By whole-exome sequencing, the number of SNP/InDel were 471,131 (Table 2). Among them, 120,830 SNP/InDel were in exonic region. The number of nonsynonymous SNV were 65,542, with 436 of frameshift-insertion for InDel and 897 of frameshift-deletion for InDel. GO analysis showed that 52 functions were correlated with ARDS development (P<0.01), and KEGG enrichment analysis showed that these SNP/InDel were in 10 pathways, such as cGMP-PKG signaling pathway, Platelet activation (P<0.05).

Table 2 Functional type of SNP/InDel count by whole-exome sequencing
Full table

SNP/InDel data between ARDS patients with different outcome

LIB was tested to determine the quantitative differences between survivors and non-survivors. LIB of survivors was significantly higher than non-survivors [1,892 (1,848–1,942)/MB versus 1,864 (1,829–1,910)/MB, P=0.018]. GO and KEGG analysis were performed to determine the functional difference of SNP with outcome. GO analysis showed that 60 functions were correlated with ARDS outcome (P<0.01) (Figure 1), and KEGG enrichment analysis showed these SNP/InDel were in 13 pathways (Table 3), such as ECM-receptor interaction pathway, Platelet activation pathway and cGMP-PKG signaling pathway (P<0.01).

Figure 1 GO analysis showed that the top 30 of the 60 functions were correlated with ARDS outcome. ARDS, acute respiratory distress syndrome; BP, biological process; CC, cellular component; MF, molecular function.

Table 3 KEGG enrichment analysis for SNP/InDel data between different ARDS outcome
Full table

Association of genetic polymorphisms with ARDS outcome

To identify the novel SNPs which associated with ARDS outcome, the genotype distribution in different gene were summarized in Table 4, conformed to Hardy-Weinberg equilibrium. Although no strong evidence of stratification has been reported, several SNPs which potentially associated with ARDS outcome were found (Figure 2).

Table 4 Single nucleotide polymorphisms and their genotype distribution between ARDS outcome
Full table

Figure 2 Genome-wide association study showed that several SNPs potentially associated with ARDS outcome. (A) The QQ-plots of the results of whole exome sequencing of ARDS obtained in the analyses. (B) Corresponding Manhattan plots for the same analysis on the left panel. SNP, single nucleotide polymorphism; ARDS, acute respiratory distress syndrome.

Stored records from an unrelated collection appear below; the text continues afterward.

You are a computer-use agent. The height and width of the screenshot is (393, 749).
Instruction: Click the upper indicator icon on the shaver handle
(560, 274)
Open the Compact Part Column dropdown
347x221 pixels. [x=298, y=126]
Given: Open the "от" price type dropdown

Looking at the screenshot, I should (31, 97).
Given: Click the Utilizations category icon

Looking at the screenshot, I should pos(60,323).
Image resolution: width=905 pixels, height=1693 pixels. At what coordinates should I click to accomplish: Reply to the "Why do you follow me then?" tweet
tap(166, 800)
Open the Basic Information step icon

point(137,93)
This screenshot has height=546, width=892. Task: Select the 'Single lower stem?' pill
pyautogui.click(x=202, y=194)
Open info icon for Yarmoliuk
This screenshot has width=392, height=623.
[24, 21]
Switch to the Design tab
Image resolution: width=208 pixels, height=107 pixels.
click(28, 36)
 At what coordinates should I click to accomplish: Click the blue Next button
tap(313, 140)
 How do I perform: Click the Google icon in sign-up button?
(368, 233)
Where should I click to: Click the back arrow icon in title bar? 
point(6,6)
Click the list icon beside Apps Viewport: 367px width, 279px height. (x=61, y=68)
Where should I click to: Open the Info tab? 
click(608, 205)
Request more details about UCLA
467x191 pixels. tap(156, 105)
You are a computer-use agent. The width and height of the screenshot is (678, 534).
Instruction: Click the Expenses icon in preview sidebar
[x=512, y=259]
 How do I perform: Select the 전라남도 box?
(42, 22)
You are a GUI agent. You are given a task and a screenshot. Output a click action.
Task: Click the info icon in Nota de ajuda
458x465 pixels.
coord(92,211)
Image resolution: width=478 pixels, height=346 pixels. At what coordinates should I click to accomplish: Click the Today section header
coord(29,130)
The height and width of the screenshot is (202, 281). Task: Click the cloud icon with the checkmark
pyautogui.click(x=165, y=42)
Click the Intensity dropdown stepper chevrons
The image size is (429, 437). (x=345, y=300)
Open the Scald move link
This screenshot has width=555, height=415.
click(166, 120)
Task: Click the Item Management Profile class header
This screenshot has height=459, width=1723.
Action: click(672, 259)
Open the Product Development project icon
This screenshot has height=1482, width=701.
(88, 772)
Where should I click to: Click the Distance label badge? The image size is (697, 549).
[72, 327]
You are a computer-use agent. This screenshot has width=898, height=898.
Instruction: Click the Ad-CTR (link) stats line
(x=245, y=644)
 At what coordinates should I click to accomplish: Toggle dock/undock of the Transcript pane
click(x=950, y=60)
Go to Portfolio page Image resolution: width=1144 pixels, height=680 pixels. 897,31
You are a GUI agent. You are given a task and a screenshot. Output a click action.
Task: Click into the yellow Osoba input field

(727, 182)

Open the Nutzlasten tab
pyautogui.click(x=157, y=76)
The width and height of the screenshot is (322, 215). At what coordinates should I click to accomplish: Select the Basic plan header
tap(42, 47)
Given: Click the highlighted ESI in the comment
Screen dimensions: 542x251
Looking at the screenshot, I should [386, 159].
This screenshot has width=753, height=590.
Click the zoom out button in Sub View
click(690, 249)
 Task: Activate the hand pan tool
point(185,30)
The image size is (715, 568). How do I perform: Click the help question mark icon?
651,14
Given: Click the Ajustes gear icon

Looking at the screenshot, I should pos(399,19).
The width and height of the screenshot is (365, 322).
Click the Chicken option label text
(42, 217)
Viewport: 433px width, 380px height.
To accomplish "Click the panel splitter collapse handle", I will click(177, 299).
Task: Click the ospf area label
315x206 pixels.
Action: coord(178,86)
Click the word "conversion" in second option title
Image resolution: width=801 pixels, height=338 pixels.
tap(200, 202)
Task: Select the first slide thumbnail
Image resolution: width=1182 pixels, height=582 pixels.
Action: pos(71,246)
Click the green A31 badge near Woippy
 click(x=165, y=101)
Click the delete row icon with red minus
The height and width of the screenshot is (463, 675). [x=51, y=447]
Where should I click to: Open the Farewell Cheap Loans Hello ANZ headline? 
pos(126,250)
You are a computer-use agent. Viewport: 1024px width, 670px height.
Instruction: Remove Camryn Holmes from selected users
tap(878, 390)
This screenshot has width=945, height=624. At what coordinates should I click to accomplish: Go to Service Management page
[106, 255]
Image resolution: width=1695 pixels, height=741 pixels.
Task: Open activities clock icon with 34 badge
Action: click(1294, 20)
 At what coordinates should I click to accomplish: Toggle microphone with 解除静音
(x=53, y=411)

The value of LIB in predicting ARDS outcome

To determine the ability of LIB to predict ARDS outcome, analysis was carried out on LIB, P/F ratio, APACHE II score, SOFA score and Murray lung injury score with the area under the ROC curve of 0.6103 (P=0.0807), 0.568 (P=0.3124), 0.6763 (P=0.0053), 0.6204 (P=0.1002), 0.6614 (P=0.0581), respectively. The predicting value of LIB could increase to 0.712 (P=0.001) when combined with APACHE II score.

SNP/InDel data between ARDS patients with different subphenotypes

ARDS patients were divided into different subphenotypes (see online supplemental material in Appendix 1).

Severe ARDS group and non-severe group were divided according to the severity of lung injury. Compared with non-severe group, LIB was lower in severe ARDS group, with the ROC of predictive value of 0.727 (P<0.0001). GO analysis showed that 25 functions were correlated with ARDS severity (P<0.01), and KEGG enrichment analysis showed that these SNP/InDel were in 4 pathways, such as PI3K-Akt signaling pathway, ECM-receptor interaction (P<0.05).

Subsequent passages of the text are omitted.